__EXERCISE REQUIREMENTS__: Retype the data exactly, skipping any picture in it.

__DATASET RECORDS__:
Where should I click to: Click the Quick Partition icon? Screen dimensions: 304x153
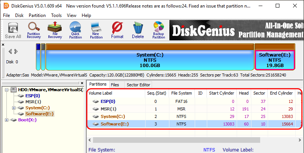click(x=75, y=30)
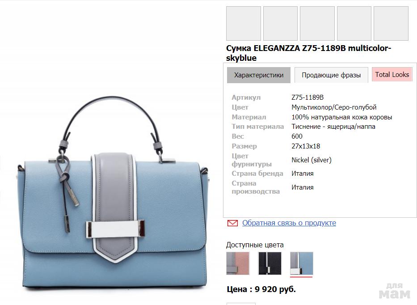The image size is (417, 305).
Task: Click the second empty gallery thumbnail
Action: point(280,23)
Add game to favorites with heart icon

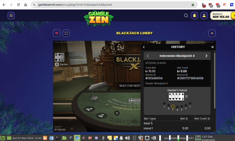point(57,33)
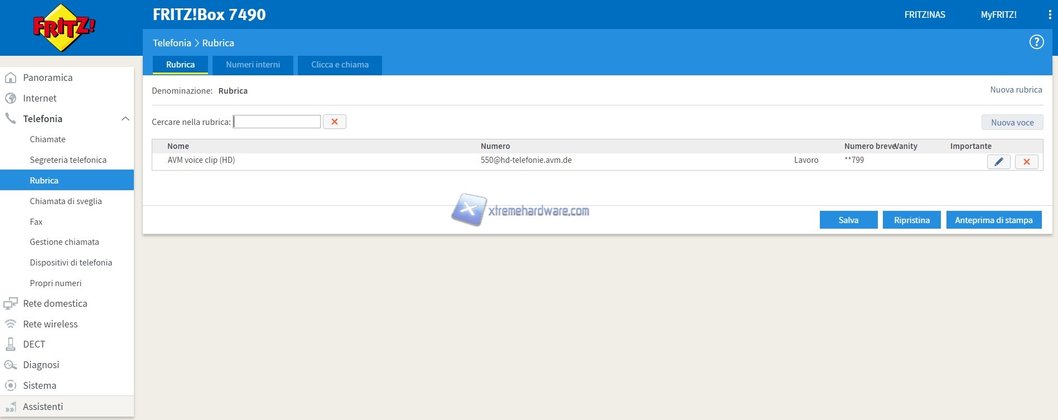Click Anteprima di stampa button
The image size is (1058, 420).
click(993, 220)
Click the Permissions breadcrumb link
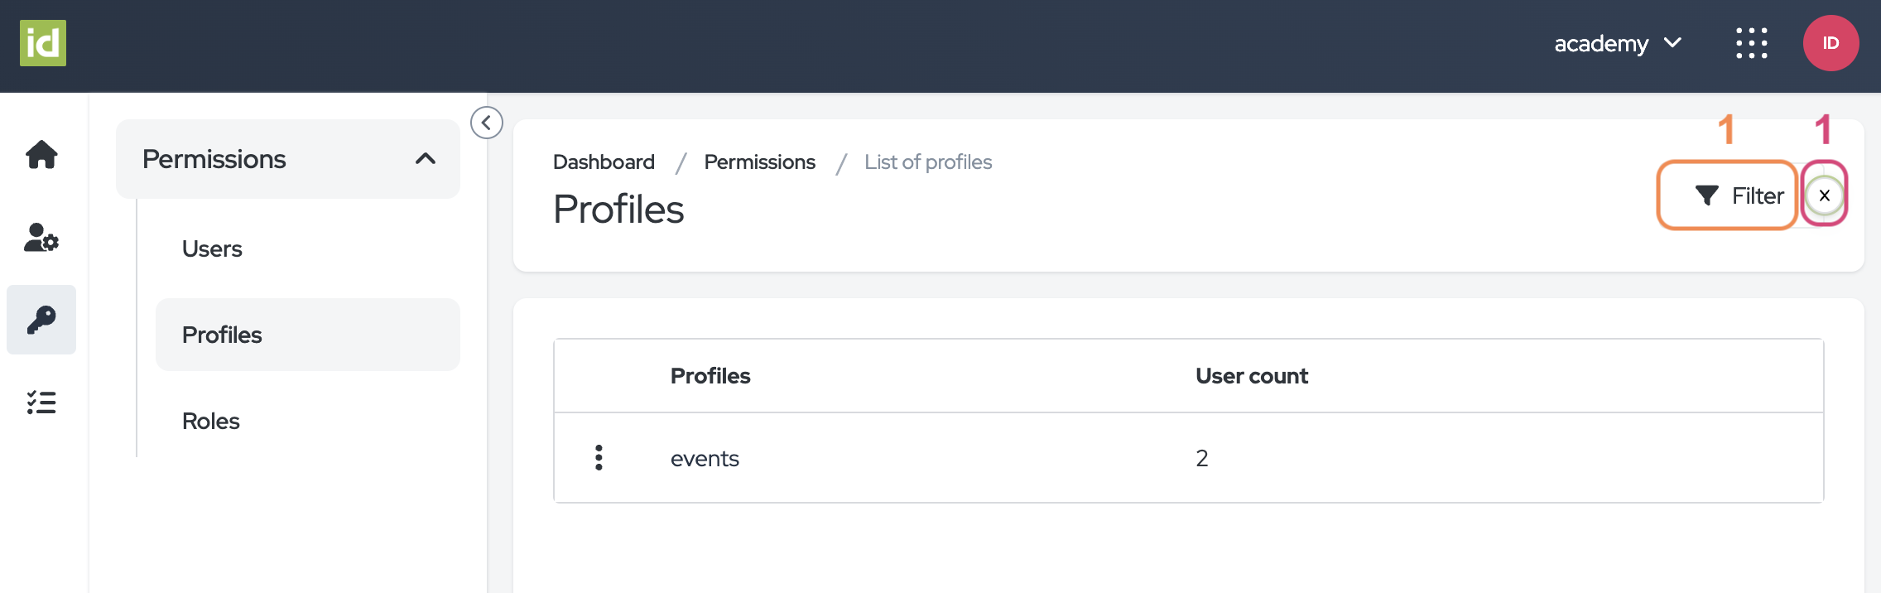This screenshot has width=1881, height=593. point(759,162)
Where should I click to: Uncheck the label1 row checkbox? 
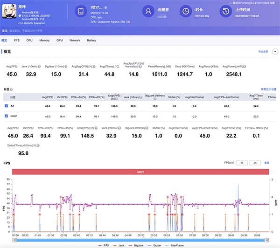coord(6,115)
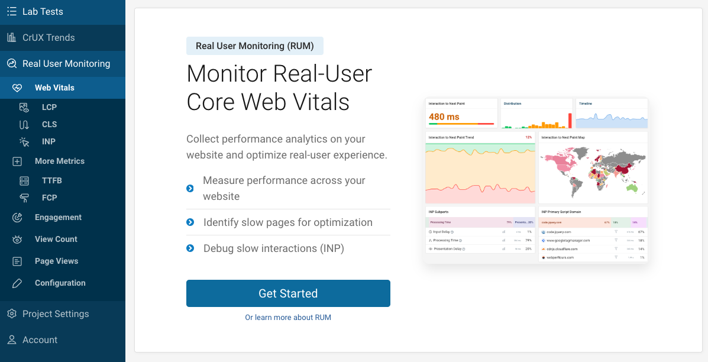Click the Engagement sidebar icon
The image size is (708, 362).
coord(17,218)
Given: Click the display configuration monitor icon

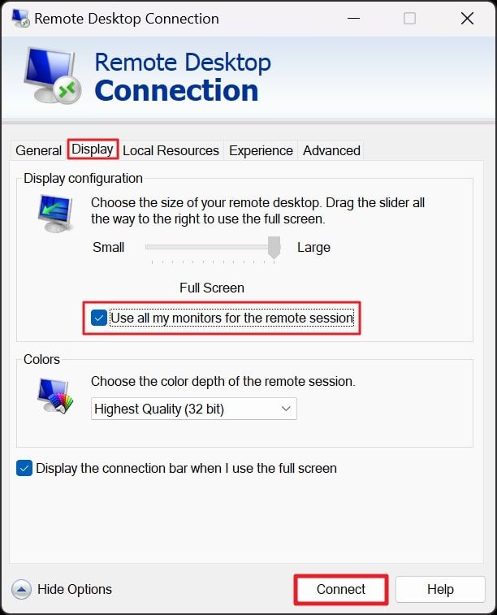Looking at the screenshot, I should click(55, 214).
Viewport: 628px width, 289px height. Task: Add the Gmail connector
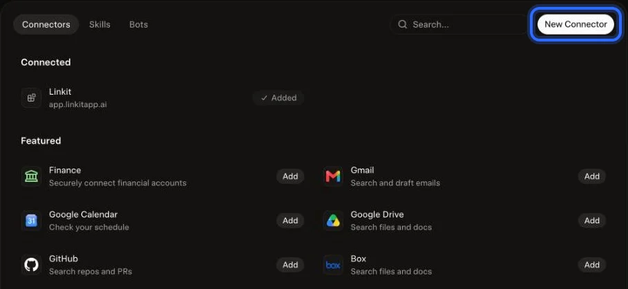coord(592,176)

__RESPONSE__:
Where should I click to: Click the Quick Partition icon? Screen dimensions: 304x153
click(x=75, y=30)
The image size is (417, 305).
Task: Click the second empty gallery thumbnail
Action: point(280,23)
Add game to favorites with heart icon

point(57,33)
Click Anteprima di stampa button
The image size is (1058, 420).
click(993, 220)
Click the Permissions breadcrumb link
This screenshot has width=1881, height=593. point(759,162)
Where should I click to: Uncheck the label1 row checkbox? 
coord(6,115)
Click the Engagement sidebar icon
The image size is (708, 362).
coord(17,218)
Given: Click the display configuration monitor icon

Looking at the screenshot, I should click(55, 214).
Viewport: 628px width, 289px height. Task: Add the Gmail connector
coord(592,176)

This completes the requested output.